FaceUp : WorkpieceSpace.Face
/// Rotation around the up-axis.
Yaw : WorkpieceSpace.Yaw
}
type OperationType =
| PlaceWorkpiece of placement : Operation.WorkpiecePlacement
| InstallTool of id : ToolId * slot : int option
| ZeroAt of point : MachineSpace.Point
| RunGCode of source : GCode.Source
| RemoveWorkpiece of id : WorkpieceId
For the GCode simulator I needed a parser for GCode files, which produces a type with 1:1 equivalence to the GCode instruction set:
type GCodeInstruction =
// --- Motion ---
| G0_RapidMove of axisMoves : (Axis * float<gcodeunit>) array
| G1_Move of feedRate : float<gcodeunit/minute> option * axisMoves : (Axis * float<gcodeunit>) array
| G2_ClockwiseArc of ArcParams
| G3_CounterClockwiseArc of ArcParams
| G4_Dwell of seconds : double
// --- Plane selection ---
| G17_SelectXYPlane
| G18_SelectXZPlane
| G19_SelectYZPlane
// --- Unit selection ---
| G20_Inches
| G21_Millimeters
// --- Distance mode ---
| G90_AbsoluteDistance
| G91_RelativeDistance
// ... etc truncated, more instructions in real code
But my tool supports doing transforms on toolpaths, like rotating 90 degrees or offsetting so I can easily define that I want to make tiling copies of the same project.

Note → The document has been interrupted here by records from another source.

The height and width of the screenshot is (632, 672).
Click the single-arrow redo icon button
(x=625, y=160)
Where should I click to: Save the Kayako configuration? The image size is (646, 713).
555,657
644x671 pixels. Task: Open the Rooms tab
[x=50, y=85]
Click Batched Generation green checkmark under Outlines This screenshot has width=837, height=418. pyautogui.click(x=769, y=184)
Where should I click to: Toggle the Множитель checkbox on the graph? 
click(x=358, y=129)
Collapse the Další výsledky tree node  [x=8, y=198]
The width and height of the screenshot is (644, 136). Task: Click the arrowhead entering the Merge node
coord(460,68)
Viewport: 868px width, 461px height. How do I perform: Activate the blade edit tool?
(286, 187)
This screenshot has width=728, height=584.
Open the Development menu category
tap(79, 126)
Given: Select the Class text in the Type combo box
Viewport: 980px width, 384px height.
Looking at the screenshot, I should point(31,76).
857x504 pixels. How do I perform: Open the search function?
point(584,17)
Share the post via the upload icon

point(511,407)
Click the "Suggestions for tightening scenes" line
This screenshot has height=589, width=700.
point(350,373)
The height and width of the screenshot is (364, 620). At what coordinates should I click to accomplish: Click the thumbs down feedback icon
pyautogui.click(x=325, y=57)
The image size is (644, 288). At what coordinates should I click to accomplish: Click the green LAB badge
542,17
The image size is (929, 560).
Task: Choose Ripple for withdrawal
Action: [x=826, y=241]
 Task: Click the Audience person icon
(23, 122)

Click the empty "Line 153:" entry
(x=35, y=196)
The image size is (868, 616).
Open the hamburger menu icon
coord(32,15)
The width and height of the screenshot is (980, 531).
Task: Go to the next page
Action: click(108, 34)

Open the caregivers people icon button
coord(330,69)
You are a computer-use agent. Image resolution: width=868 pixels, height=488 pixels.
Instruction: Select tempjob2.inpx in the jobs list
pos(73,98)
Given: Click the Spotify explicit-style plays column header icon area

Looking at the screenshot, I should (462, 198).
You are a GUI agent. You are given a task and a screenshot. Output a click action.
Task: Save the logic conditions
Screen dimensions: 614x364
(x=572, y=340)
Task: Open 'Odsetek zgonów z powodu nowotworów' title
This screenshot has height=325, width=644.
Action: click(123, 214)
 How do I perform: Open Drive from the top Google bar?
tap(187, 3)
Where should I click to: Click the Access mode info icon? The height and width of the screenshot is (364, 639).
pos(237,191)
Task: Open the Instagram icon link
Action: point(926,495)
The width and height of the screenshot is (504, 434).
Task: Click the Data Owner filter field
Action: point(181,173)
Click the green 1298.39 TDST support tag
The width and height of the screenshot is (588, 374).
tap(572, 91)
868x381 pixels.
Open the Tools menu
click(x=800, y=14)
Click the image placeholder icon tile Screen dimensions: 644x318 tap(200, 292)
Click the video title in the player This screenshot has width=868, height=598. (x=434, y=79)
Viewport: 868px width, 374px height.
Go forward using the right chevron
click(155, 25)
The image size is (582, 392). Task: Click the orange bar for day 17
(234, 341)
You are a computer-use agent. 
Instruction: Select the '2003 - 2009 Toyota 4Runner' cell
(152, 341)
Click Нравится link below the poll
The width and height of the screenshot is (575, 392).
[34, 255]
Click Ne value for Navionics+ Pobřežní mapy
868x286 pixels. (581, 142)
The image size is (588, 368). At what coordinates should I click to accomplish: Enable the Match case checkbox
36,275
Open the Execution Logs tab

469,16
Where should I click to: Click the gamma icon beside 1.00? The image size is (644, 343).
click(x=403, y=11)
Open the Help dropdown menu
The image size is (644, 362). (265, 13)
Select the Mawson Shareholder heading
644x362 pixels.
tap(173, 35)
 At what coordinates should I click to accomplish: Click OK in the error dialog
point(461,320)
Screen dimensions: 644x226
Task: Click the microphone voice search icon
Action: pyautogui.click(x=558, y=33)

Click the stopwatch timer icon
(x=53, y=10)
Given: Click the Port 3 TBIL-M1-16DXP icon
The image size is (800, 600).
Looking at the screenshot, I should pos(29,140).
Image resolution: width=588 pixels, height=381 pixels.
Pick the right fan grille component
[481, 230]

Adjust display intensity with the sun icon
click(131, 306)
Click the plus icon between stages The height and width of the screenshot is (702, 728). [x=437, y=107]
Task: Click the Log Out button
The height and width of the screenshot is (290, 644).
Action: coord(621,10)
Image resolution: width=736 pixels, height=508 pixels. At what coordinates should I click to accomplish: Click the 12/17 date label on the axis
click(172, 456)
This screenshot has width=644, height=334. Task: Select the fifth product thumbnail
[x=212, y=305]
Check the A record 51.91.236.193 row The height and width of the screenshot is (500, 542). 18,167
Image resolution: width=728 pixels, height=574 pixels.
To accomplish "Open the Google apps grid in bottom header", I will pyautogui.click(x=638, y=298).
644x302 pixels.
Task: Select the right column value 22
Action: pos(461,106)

To implement those transforms straight up as GCodeInstruction[] -> GCodeInstruction[] is a bad call. GCode is very stateful and lets you switch units, relative vs. absolute coordinate spaces, etc. in instructions. That makes the transform awkward and tricky to write.
So I have a ToolPath type that makes the transforms clean. It normalizes the many ways of expressing the same toolpath in GCode to a single representation with all absolute coordinates in metric units.
type ToolPathInstruction =
| Rapid of From : Point * To : Point
| Linear of From : Point * To : Point * Feed : FeedRate
| Arc of
From : Point *
To : Point *
Center : Point *
Plane : Plane *
Direction : ArcDirection *
Feed : FeedRate
| ... etc truncated
That is the appropriate level for the transforms like offset, rotate, scale, etc. to operate on.
Yet there is still ANOTHER level of toolpath-related operations that deserves its own type. When I'm doing simulation of material removal to check for crashes, or rendering the toolpath in 3d, I don't want to deal with arcs! The rendering/simulation is inherently an approximation. It will break down each arc into line segments. So sim code and rendering code shouldn't take a toolpath, it should take basically a line segment list, or in other words...
type ApproxMove =
{ From : Vector3
To : Vector3
FeedRate : double<m/minute>
IsRapid : bool
}
type ToolPathApproximation =
{ StartPosition : Vector3
Moves : ApproxMove[]
}
Having defined all these types it's clear that I need operations like:
parse: string -> GCode
serialize : GCode -> string
normalizeToToolPath : GCode -> ToolPath
denormalizeToGCode : ToolPath -> GCode
offset : Vector3 -> ToolPath -> ToolPath
rotate90 : ToolPath -> ToolPath
scale : Vector3 -> ToolPath -> ToolPath
approximate : ToolPath -> ToolPathApproximation
simulate : ToolPathApproximation -> MachineState -> MachineState
renderToolPathWireframe : ToolPathApproximation -> VBO
renderMachineState : MachineState -> VBO
And so on. An LLM is absolutely awesome at one-shotting the implementations.
I would find it quite frustrating trying to model the same domain without any types, either having all methods working on a single toolpathy data structure that's not really the right fit for any of the places it's used, or having them work on multiple data structures without any clear delineation of which layer is expecting which toolpathy-thing that are all subtly but importantly different.